Ms. Jarcho, whose play Dreamless Land was reviewed here, is a student of Modernism, so it is not at all surprising that Grimly Handsome has all the markings of a Modernist work of art. Plot is secondary to highly stylized dialogue. If you are looking for a nice story to relax and unwind you, or a moving tale of morality — good and evil — Grimly Handsome will frustrate you. Just like Stravinky and the Modernists of yore, resolution is resolutely avoided. In place of a decipherable moral, Ms Jarcho substitutes coincidences, like the analogy of names across three acts, and the carrier wave of genre, both noir and fairy tale. Grimly Handsome is, in the words of august literary critic Terry Eagleton, “a mysteriously autotelic object, free of all contaminating truck with the real.”

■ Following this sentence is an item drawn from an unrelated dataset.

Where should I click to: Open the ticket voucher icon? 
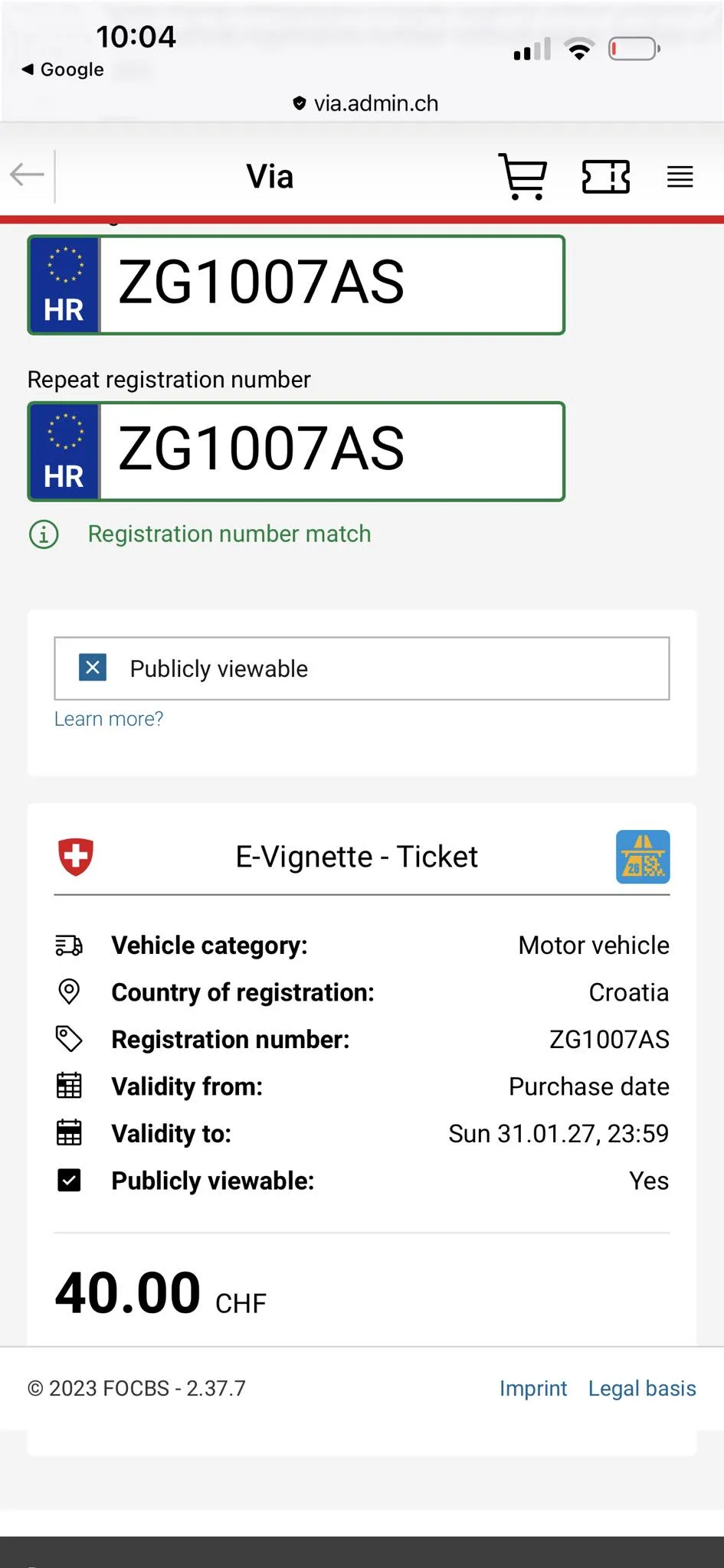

If you haven’t seen seen any of Ms. Jarcho’s work, and you want to get into the spirit of 1913, I highly recommend Grimly Handsome. It has all the unheimlich angst of Modernism with little to no unnecessary prosaic fat. If you saw Dreamless Land, however, you may be slightly disappointed. Grimly Handsome’s use of noir tropes gives the middle of the play a pulpy, genre-driven feel, and the sharp — almost breathtaking — use of noir language that made Dreamless Land thrilling occasionally runs threadbare in Grimly Handsome. That said, Grimly Handsome is one thousand times more entertaining than Django Unchained. Cooper Gardner’s sound design is both jarring and subliminal, worthy of the space that (barely) contained so many Richard Foreman plays. So if you value craft over ostentation, walk past the cinema and check out this theater.